**Problem to work on**:
Copy the records below verbatim, line for line.

□ □ □

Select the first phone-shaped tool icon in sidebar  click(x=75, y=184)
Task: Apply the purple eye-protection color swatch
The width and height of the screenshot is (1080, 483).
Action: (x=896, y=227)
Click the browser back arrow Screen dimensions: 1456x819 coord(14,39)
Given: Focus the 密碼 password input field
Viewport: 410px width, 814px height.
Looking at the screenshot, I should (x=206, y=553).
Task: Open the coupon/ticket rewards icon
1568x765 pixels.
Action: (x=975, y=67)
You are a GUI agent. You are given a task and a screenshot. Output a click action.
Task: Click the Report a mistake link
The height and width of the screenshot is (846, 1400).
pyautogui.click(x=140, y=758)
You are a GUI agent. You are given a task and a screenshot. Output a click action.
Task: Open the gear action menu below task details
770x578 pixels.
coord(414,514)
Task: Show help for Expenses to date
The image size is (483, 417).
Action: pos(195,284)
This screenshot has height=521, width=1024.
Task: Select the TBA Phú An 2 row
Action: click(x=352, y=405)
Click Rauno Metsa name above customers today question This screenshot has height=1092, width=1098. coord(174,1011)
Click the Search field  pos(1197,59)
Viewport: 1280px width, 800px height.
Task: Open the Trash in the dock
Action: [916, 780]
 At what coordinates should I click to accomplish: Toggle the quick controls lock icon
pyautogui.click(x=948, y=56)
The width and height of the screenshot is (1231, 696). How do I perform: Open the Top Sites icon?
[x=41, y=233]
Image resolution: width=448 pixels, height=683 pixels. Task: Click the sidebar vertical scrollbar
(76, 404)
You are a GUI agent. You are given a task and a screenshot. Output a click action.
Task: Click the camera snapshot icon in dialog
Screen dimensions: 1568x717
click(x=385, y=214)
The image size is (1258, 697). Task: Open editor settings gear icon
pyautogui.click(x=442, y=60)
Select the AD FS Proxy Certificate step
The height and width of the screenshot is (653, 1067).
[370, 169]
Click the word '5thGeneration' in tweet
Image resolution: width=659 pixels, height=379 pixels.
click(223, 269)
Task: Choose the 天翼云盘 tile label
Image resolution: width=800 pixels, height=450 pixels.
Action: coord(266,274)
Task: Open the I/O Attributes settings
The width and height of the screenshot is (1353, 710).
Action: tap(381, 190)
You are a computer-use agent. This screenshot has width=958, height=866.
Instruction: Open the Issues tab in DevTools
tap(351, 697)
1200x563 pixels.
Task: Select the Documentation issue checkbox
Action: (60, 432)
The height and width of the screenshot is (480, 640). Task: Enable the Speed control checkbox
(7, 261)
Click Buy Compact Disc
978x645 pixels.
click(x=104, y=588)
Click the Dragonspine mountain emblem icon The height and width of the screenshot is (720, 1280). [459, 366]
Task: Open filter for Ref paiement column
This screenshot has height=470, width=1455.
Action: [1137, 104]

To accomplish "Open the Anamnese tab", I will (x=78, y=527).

□ □ □

**Completed exercise**:
Select the first phone-shaped tool icon in sidebar  click(x=75, y=184)
Task: Apply the purple eye-protection color swatch
The width and height of the screenshot is (1080, 483).
Action: (x=896, y=227)
Click the browser back arrow Screen dimensions: 1456x819 coord(14,39)
Given: Focus the 密碼 password input field
Viewport: 410px width, 814px height.
Looking at the screenshot, I should (x=206, y=553).
Task: Open the coupon/ticket rewards icon
1568x765 pixels.
Action: (x=975, y=67)
You are a GUI agent. You are given a task and a screenshot. Output a click action.
Task: Click the Report a mistake link
The height and width of the screenshot is (846, 1400).
pyautogui.click(x=140, y=758)
You are a GUI agent. You are given a task and a screenshot. Output a click action.
Task: Open the gear action menu below task details
770x578 pixels.
coord(414,514)
Task: Show help for Expenses to date
The image size is (483, 417).
Action: pos(195,284)
This screenshot has height=521, width=1024.
Task: Select the TBA Phú An 2 row
Action: click(x=352, y=405)
Click Rauno Metsa name above customers today question This screenshot has height=1092, width=1098. coord(174,1011)
Click the Search field  pos(1197,59)
Viewport: 1280px width, 800px height.
Task: Open the Trash in the dock
Action: [916, 780]
 At what coordinates should I click to accomplish: Toggle the quick controls lock icon
pyautogui.click(x=948, y=56)
The width and height of the screenshot is (1231, 696). How do I perform: Open the Top Sites icon?
[x=41, y=233]
Image resolution: width=448 pixels, height=683 pixels. Task: Click the sidebar vertical scrollbar
(76, 404)
You are a GUI agent. You are given a task and a screenshot. Output a click action.
Task: Click the camera snapshot icon in dialog
Screen dimensions: 1568x717
click(x=385, y=214)
The image size is (1258, 697). Task: Open editor settings gear icon
pyautogui.click(x=442, y=60)
Select the AD FS Proxy Certificate step
The height and width of the screenshot is (653, 1067).
[370, 169]
Click the word '5thGeneration' in tweet
Image resolution: width=659 pixels, height=379 pixels.
click(223, 269)
Task: Choose the 天翼云盘 tile label
Image resolution: width=800 pixels, height=450 pixels.
Action: coord(266,274)
Task: Open the I/O Attributes settings
The width and height of the screenshot is (1353, 710).
Action: tap(381, 190)
You are a computer-use agent. This screenshot has width=958, height=866.
Instruction: Open the Issues tab in DevTools
tap(351, 697)
1200x563 pixels.
Task: Select the Documentation issue checkbox
Action: (60, 432)
The height and width of the screenshot is (480, 640). Task: Enable the Speed control checkbox
(7, 261)
Click Buy Compact Disc
978x645 pixels.
click(x=104, y=588)
Click the Dragonspine mountain emblem icon The height and width of the screenshot is (720, 1280). [459, 366]
Task: Open filter for Ref paiement column
This screenshot has height=470, width=1455.
Action: [1137, 104]

To accomplish "Open the Anamnese tab", I will (x=78, y=527).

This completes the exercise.